Says Stam: “Theatre proved to be a dynamic way of facilitating conversations. I was really impressed with how engaged the audience was. Conversations continued in the seats long after we wrapped up.”

Stam hopes to continue using theatre in her work on social justice issues.

She also interviewed 15 youths and three social service workers who work with second-generation Black and Muslim youths in the Netherlands. She is researching how these youths feel about citizenship and belonging in the Netherlands – basically how they feel about being Dutch – and also how they push back against racism and Islamophobia.

“These young people were born in the Netherlands and have Dutch citizenship,” shares Stam.  “However, because of their race or religion, they are made to feel like they don’t fully belong in Dutch society.”

Stam’s research stems from questions around citizenship as a whole e.g., if people who have legal citizenship are treated like second-class citizens, what does this mean for the promises of universal equality that citizenship offers?

Stam says:  “I expect this research will visually and verbally describe the ways in which second-generation Black and Muslim young people are reimagining citizenship, practising resistance and enacting belonging. It also has larger implications for diaspora communities facing Islamophobia and anti-Black racism in Western nations.”

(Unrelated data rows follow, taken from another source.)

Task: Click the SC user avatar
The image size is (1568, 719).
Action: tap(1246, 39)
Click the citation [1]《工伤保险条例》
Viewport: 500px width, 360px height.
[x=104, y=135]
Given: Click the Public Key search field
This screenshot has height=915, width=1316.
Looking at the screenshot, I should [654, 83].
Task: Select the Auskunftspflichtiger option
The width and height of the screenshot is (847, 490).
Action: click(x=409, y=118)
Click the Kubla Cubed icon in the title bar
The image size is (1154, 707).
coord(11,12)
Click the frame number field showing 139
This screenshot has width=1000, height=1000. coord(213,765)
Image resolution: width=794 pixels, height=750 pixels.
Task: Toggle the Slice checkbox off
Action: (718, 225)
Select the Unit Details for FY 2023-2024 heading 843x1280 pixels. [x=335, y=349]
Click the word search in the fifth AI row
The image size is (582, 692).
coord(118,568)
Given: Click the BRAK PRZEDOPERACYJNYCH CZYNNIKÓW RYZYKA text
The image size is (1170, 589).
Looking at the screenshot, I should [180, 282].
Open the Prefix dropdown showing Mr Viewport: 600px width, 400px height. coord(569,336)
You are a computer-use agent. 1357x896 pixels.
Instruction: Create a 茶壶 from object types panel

She says that learning how young people are dealing with these issues in the Netherlands may provide inspiration for communities elsewhere. In addition, Stam plans to make recommendations for municipalities and other levels of government working on issues of integration.

Stam explains that the reason she chose to do her research in the Netherlands is because she is a third-generation Dutch-Canadian and wanted to explore some of her own heritage. As a guest scholar at the University of Amsterdam, she studied the Dutch language and connected with other scholars working on similar topics.

“This research is timely because of an increase in Islamophobia, demonstrated in part by several political parties who appealed to anti-immigrant sentiment in the 2017 Dutch national elections,” says the PhD student. “This rise in Islamophobia takes place in the context of a surge in migration from Muslim countries to Western nations. Additionally, Black migrants are arriving in countries where anti-Black racism and the legacies of colonialism continue to be societal issues.”

Stam’s research and experience helped her win the 2017-18 Graduate Fellowship in Migration and Diaspora Studies. This $20,000 award supports research on the social, economic, political and cultural implications of the movement and transnational settlement of people, and is intended to galvanize faculty, students and practitioner communities in the interdisciplinary fields of Migration and Diaspora Studies.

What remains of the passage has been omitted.